投稿日:2013年10月06日 作成者:福井英樹マンション管理士総合事務所
http://www.h-fukui.com/modules/bulletin/index.php?page=article&storyid=125

 福井英樹マンション管理士が参画する(一社)日本マンション管理士会連合会大阪府会の「判例研究会」では東京高裁H24.3.28判決を教材判例とし、提案として、標準管理規約21条2項の一部加筆、3項を追加しております。
正規の手続きを経て、管理組合が大規模修繕工事を実施したが、特定の区分所有者(1階店舗)が規約違反等の妨害をしたため、この店舗前付近の共用部分のみ工事をしなかった。総会で決議された大規模修繕工事の実施を理事会の判断で保留した点の正当性。
→工事完了後、当該実施しなかった部分が極端にみすぼらしく取り残された状態となっており、当該工事妨害をした区分所有者が理事らの債務不履行、不法行為により特別な損害が発生していると損害賠償を求めて訴訟したもの。
裁判所の判断
総会決議事項をすべて執行しなければならないと解すると、共同の利益を守り共用部分の管理を行う理事会が、かえって規約や区分所有法に違反する行為や区分所有者共同の利益を害する行為に及ぶことになってしまう。以上から、理事会は執行が義務付けられたものではなく、執行する権限が与えられているというべきであり、実施に当たっては一定の裁量が認められているというべきである。
(敷地及び共用部分等の管理)
第21条 敷地及び共用部分の管理については、管理組合がその責任と負担においてこれをこれを行うものとする。

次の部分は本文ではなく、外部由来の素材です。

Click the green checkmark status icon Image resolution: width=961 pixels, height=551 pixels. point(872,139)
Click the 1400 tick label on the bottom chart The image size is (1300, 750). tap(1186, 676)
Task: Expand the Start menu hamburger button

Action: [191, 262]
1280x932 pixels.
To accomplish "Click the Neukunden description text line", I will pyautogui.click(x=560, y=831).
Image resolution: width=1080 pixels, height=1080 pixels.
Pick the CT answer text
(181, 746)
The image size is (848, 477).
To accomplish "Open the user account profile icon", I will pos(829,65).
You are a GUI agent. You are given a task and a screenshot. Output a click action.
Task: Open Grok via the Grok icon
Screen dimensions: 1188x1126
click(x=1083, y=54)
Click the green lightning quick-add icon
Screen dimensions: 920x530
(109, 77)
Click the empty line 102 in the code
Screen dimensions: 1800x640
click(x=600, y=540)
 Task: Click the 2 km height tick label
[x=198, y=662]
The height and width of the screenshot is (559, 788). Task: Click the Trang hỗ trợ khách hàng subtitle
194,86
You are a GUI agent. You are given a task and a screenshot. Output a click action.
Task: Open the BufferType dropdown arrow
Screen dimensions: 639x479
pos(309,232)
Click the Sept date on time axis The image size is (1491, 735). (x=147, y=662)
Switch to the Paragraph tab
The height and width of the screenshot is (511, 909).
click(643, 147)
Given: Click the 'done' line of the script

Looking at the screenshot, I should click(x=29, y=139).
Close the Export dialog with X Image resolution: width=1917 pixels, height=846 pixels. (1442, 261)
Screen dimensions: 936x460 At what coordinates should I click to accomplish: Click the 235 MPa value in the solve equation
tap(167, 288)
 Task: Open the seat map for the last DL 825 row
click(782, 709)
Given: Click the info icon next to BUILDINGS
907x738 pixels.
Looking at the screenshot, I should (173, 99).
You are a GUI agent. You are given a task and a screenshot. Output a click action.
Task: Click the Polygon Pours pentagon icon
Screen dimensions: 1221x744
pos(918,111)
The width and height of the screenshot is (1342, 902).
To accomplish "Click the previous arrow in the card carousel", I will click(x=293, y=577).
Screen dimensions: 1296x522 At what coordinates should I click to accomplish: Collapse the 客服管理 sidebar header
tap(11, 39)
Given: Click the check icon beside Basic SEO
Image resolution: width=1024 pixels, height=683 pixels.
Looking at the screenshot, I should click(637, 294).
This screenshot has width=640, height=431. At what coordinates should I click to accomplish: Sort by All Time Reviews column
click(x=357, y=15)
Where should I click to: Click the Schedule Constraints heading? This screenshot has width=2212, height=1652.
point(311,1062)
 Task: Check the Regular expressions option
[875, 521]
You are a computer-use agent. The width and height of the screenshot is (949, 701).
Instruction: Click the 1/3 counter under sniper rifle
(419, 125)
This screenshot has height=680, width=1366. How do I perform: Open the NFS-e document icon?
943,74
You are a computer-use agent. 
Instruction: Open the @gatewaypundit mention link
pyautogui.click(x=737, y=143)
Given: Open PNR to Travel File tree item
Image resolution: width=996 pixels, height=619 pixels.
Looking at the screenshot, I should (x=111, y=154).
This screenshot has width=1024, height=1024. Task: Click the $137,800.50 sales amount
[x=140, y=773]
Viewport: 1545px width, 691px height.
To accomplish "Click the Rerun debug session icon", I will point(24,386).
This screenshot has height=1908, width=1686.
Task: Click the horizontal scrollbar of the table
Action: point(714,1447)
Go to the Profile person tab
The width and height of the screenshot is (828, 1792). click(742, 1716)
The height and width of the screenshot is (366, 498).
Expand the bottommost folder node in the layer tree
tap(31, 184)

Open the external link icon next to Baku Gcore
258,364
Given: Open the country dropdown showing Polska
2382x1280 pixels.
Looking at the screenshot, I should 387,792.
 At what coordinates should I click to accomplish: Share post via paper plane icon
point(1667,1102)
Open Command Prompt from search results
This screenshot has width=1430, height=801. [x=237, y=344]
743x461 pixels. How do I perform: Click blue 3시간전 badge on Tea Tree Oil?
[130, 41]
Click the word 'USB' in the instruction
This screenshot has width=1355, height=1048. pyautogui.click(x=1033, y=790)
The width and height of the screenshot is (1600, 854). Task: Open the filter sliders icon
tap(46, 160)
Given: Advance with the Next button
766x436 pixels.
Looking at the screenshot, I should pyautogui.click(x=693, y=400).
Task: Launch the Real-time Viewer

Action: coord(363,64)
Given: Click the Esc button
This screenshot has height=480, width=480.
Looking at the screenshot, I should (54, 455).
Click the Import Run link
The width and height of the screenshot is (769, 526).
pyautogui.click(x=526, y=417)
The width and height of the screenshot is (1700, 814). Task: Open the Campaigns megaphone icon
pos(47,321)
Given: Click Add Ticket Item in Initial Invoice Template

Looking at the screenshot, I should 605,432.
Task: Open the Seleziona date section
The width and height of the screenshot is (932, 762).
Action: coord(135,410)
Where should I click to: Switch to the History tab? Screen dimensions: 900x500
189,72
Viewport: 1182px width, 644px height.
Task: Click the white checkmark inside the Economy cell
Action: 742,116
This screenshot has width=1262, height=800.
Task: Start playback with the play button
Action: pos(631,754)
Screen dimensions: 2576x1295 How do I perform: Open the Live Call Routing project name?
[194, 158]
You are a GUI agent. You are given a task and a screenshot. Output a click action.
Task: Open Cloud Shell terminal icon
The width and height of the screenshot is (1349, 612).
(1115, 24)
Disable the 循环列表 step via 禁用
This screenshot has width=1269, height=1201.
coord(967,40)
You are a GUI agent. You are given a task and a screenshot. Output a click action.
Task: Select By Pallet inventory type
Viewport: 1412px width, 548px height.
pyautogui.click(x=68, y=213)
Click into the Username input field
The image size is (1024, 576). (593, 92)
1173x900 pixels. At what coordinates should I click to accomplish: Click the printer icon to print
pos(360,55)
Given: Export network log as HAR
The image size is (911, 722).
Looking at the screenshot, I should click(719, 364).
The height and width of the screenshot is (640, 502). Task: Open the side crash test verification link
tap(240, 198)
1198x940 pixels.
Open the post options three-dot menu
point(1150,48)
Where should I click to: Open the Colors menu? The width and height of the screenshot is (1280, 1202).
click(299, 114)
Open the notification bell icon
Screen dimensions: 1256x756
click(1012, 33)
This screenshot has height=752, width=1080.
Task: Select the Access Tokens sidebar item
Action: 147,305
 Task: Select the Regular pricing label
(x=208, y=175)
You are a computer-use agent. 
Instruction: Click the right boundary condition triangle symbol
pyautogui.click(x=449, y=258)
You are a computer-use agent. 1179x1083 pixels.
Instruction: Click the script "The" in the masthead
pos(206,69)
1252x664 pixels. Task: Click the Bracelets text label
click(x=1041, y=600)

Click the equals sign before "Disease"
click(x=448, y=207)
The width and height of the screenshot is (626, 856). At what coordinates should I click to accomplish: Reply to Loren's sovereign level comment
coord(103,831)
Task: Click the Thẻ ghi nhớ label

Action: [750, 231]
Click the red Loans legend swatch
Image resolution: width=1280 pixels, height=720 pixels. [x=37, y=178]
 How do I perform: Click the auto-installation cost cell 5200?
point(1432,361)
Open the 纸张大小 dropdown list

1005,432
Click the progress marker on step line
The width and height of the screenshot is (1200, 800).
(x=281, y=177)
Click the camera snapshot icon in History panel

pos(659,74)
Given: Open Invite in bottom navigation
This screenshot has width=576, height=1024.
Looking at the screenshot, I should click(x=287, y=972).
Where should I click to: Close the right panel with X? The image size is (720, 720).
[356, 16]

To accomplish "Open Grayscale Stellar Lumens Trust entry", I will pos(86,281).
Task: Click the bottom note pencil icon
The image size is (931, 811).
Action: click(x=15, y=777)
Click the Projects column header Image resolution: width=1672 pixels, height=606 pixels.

ただし、バルコニー等のうち、通常の使用に伴うものについては、専用使用権を有する者がその責任と負担においてこれを行わなければならない。
2専有部分である設備のうち共用部分と構造上一体となった部分あるいは管理を共用部分の管理と一体として行う必要があるときは、管理組合がこれを行うことができる。
3前2項の管理行為が区分所有者又は占有者に阻害された場合は、阻害した区分所有者又は占有者は責任と負担を負わなければならない。理事長は理事会決議を経て当該阻害部分を共同の利益の為の管理を行うことができる。当該阻害部分の管理等を管理組合が行う時は、その管理等のため必要となる費用等は阻害した区分所有者又は占有者に請求するものとする。
と標準管理規約に加筆、修正してみました。